Éclairant, érudit et passionnant « L'assassinat de
Joseph Kessel » est une mise en abîme implacable. Il remet d'équerre la vérité. le ton est donné dès la première page,
«
Kessel avait rencontré un vif succès en publiant une nouvelle intitulée «
Makhno et sa juive ». Recopiant de larges passages d'un mémoire édité à Berlin par l'ancien colonel blanc Guerassimenko,
Kessel, juif né en Argentine, mais d'origine russe, y dépeignait Makhno en monstre assoiffé de sang.
Décrit comme un anarchiste révolutionnaire, ukrainien, communiste libertaire, avide de sang et responsable de tous les pogroms. Mais voilà,
Nestor Makhno fuit la Russie, s'installe en France à Paris. Il travaille et va régler ses comptes avec
Joseph Kessel.
« Les Blancs et les Rouges,
Kessel et Barbusse s'alliaient comme la carpe et le lapin non pour abattre un homme, qui était déjà à terre, mais pour souiller définitivement la seule chose qui lui restait encore, sa légende. »
Le récit est précis, magnifique de par son sérieux et sa volonté d'honneur. Makhno a de nouveau les ailes brisées. Cette nouvelle de
Kessel est plus puissante que les armes. Destructrice elle foudroie
Nestor Makhno. Son aura écartelée entre les lignes de «
Makhno et sa juive ». Il cherche à se venger. le hasard fait bien les choses.
Kessel et lui-même fréquentent les bas-fonds de Paris. Il va le revoir et enclencher une filature, un pistolet caché dans sa poche.
« N'ayant qu'un très faible langage littéraire – il n'avait lu qu'un peu des Frères Karamazov à Boutyrka -, l'anarchiste avait un don infaillible pour repérer les exaltés, les faussaires pathologiques et les mythomanes en tout genre, bref, les écrivains. »

****************************************

● **À compléter**
(a) Selon la critique sur Makhno et Kessel, de qui était le mémoire dont Kessel avait recopié de larges passages ?
(b) Rédigez la suite de la critique sur Makhno et Kessel, à partir de là où elle s'arrête.

● **Données extraites**
****************************************

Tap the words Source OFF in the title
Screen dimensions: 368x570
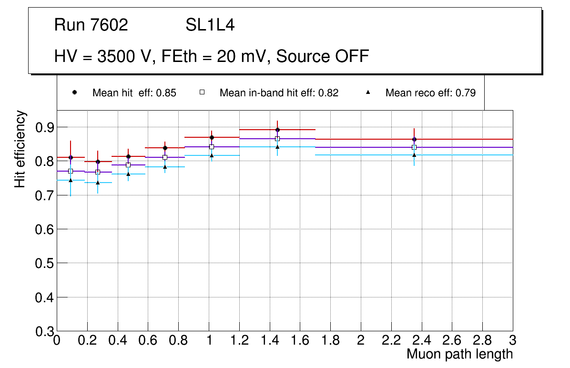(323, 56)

****************************************

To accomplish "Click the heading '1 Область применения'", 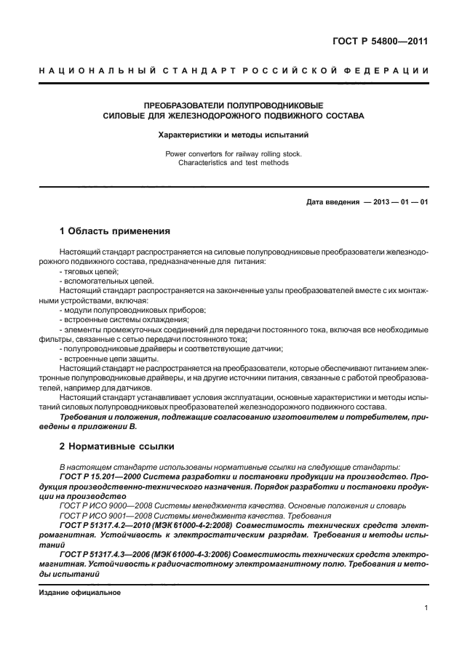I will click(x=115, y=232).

****************************************

● **Résultats**
(a) De l'ancien colonel blanc Guerassimenko.

(b)
« Il en faudrait tout de même plus pour me surprendre, déclara soudain
Kessel avec un air de défi. J'ai fait le tour du monde à vingt ans.
« L'assassinat de
Joseph Kessel » rend hommage à
Nestor Makhno. La réputation de ce combattant noircie par la plume de
Joseph Kessel. Faut-il que la littérature soit fatale, lâche et faussée pour arriver à ses fins ? Abolir l'emblème même d'un homme, victime d'un écrivain qui s'est imaginé en justicier. La guerre froide des mots assassins. Cette nouvelle est une balle en plein front pour
Nestor Makhno. Ce récit a plusieurs degrés de lecture. Il est d'un niveau intellectuel de haute voltige. Les historiens, les inconditionnels de
Kessel, les combattants pour la justice, les idoles de
Nestor Makhno, le lecteur lambda, tous vont découvrir un texte de renom certifié. le doigt pointé là où ça fait mal, son éveil à l'exactitude et sa droiture.
« La parodie du plagiat, calomnie et diffamation n'aura pas lieu. C'eût été le procès de la littérature elle-même ».
Makhno : « Il avait des faux-airs du personnage de vagabond immortalisé par
Charlie Chaplin. »
Ce récit-essai est original de par le thème porteur et une écriture aérienne. C'est une conférence à ciel ouvert et un ouvrage pour tous les étudiants en littérature. Apprendre à toujours se méfier comme le disait
Prosper Mérimée. Publié par les majeures Éditions
Serge Safran éditeur.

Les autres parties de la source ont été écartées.